Bagaimana kita harus menerangkan kepada komunitas dari bangsa lain yang melihat kesemarakan kehidupan beragama di Indonesia yang tinggi yang ditandai dengan siaran acara televisi berupa mimbar agama dari semua agama, sinetron yang berbau religi , namun disisi lain KKN jalan terus bahkan masuk ke kalangan DPR yang nota bene wakil rakyat dan juga yudikatif ?Atau kita termasuk golongan bangsa TOMAT (Tobat namun kemudian kumat) untuk selalu menipu Tuhan dengan retorika dan segala puja puji yang penuh kepura-puraan ? Bagaimana kita mengaku sangat toleran satu dengan yang lain , sementara beberapa tempat ibadah mengalami pembakaran, dirusak, bahkan dilakukan pengeboman ?

Bagaimana sila kedua Pancasila menegaskan pentingnya rasa kemanusiaan yang adil dan beradab, sementara orang-orang pinggiran terus digusur tanpa alternatip jalan keluar yang lebih baik?

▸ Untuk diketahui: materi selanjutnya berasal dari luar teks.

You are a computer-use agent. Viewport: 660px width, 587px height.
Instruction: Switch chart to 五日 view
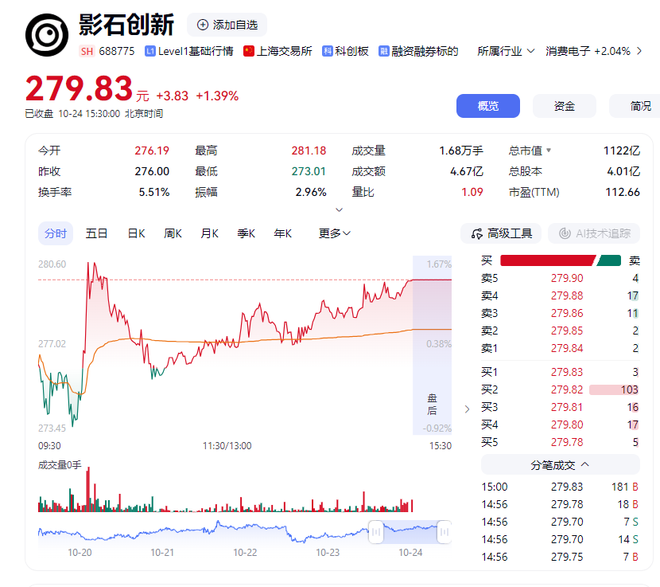click(97, 233)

Merampas hak hidup berupa pekerjaan di sektor non formal melalui penggusuran paksa hanya karena melanggar aturan PERDA namun tanpa solusi, adalah sebentuk pembunuhan keji secara perlahan dan menghilangkan harapan hidup seseorang beserta keluarga yang ditanggungnya.

Bagaimana kita mengaku beradab, sementara di beberapa tempat, orang dapat saling membinasakan seperti layaknya anjing hanya karena adanya perbedaan SARA? Jangan kita terjebak dalam romantisme sempit sentimen keagamaan maupun kesukuan yang membuat kita kerdil dan buta hati, dimana kita seolah-olah Sembahyang Terus, namun Mencuri/ Maksiat tetap Jalan (STMJ)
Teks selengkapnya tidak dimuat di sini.